The general consensus on exercise for most stages of pregnancy is “do during pregnancy what you were doing prior to pregnancy”. Of course there are limits to this – I would not recommend a pregnant woman do marathon training, even if she ran a marathon the year prior to her pregnancy. That might be a little extreme!! But nor should she really start running during a pregnancy if she wasn’t doing any regular exercise prior. So the idea is start now so that once you are pregnant, you will be able to be more active, experience less fatigue, and continue an exercise regimen that can help you during the pregnancy and especially during labor. The owner of the pilates studio I attend did regular pilates throughout her pregnancy and her labor was 3 hours in total, and she pushed the baby out in two pushes. Isn’t that what we would all want?
2. Start on prenatal vitamins, essential fatty acids and probiotics.
Studies have shown that many birth defects occur in the first few weeks after conception – in the time period where many women do not even know they are pregnant yet. By the time six to eight weeks have gone by and the pregnancy is identified (sounded better than “diagnosed”!) much early neural development has occurred. Therefore taking prenatal vitamins, which are often rich in folic acid, is beneficial several months prior to conception. I recommend women take essential fatty acids that are high in DHA, a nutrient that is crucial for healthy neurological development, and also probiotics for digestive support. Women are more prone to yeast infections during pregnancy because of the hormonal shifts, and yet there are limited treatments that are safe in pregnancy, so probiotics supporting healthy intestinal and mucosal flora can act as a preventive.
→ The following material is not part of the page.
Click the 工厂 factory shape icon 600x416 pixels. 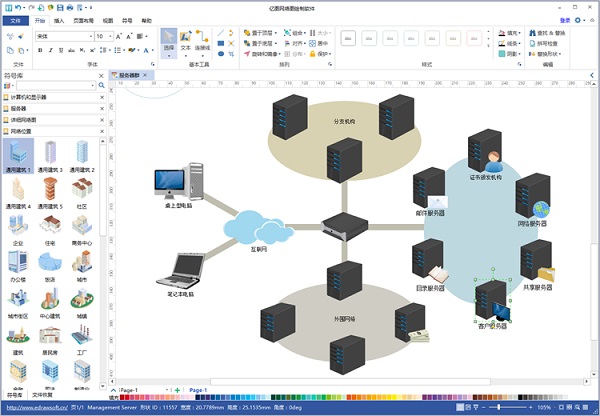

- Identify food sensitivities and gluten intolerance
With mum and baby sharing a blood supply, any immune activation that goes on within the mum during gestation may impact the baby. Immune reactions to gluten and other foods may create inflammation in the mother, which will pass through the baby, and may even create similar immune reactions in the child as he/ she develops. I recommend mums avoid gluten and dairy as much as possible during pregnancy, firstly because of the inflammatory nature of these foods, and secondly because of the high incidence of these food sensitivities I see in young children. But getting tested for gluten intolerance, which is an autoimmune disorder with a strong genetic component, and other hidden food sensitivities (which also show similarities between mums and their kids in the families I work with) can promote the health of the developing child, and may prevent colic in infants and food allergies in the child as they grow up.
- Get tested for heavy metals
We know that whatever heavy metals exist in the mothers system concentrate up to eight times across the placenta, meaning that developing fetuses are strongly impacted by the toxic load of the mother, even more so than the mother herself. We know that heavy metals such as lead and mercury are potent neurotoxins, and I strongly believe that there is an association between heavy metal toxicity and autism. Therefore I recommend that women who are not pregnant yet, and who do not plan to get pregnant for a few months, get tested (through a provoked urine test) and embark on heavy metal detoxificaiton, aka chelation. This may take several months, and needs to be completed several months before conception, so it’s not for the “we’re currently trying” couple. But taking the time to do this may save the baby many health issues down the track.
- Read up on vaccines
If I could encourage parents to do one thing towards the prevention of autism, it would be to educate themselves on vaccines – the risks, the benefits, and most importantly, their options regarding timing and number of vaccines given. I am not completely anti-vaccine, however I have seen so many families “lose” their children to autism after certain vaccinations, that there is no way I can deny a connection. To me the key is spreading out the vaccines as much as possible, and waiting until the child’s immune system is more developed to give vaccines. For example, is Hep B given on the day of birth really necessary, given that hepatitis B is transmitted through contaminated blood and via sexual contact? How much of a real threat is that to a healthy baby? Books I would recommend would be Saying No to Vaccines by Sharon Tenpenny and What Your Doctor May Not Tell You About Childhood Vaccinations by Stephanie Cave. Evidence of Harm by David Kirby is focused more on evidence of the damaging effects of vaccines but is an interesting read. Whatever you decide about vaccines, you must be prepared on the day of your child’s birth – otherwise the “default” position will be to administer a variety of different shots, which is so overwhelming for the infant both psychologically and from an immune perspective. Have your doctor’s understanding and agreement ahead of time, with written instructions on what you will permit and what you will not. Just after the baby is born is not the time to be discussing/ negotiating with the obstetrician about vaccines. Being prepared is key!!
These five things can make all the difference to a healthy, happy pregnancy and birth, but more importantly, set your child up for their own good health. I believe that in many cases autism, food allergies, ADHD and many other common childhood disorders are preventable. The baby’s first home is the womb, so the healthier the mum is, the healthier the baby can be.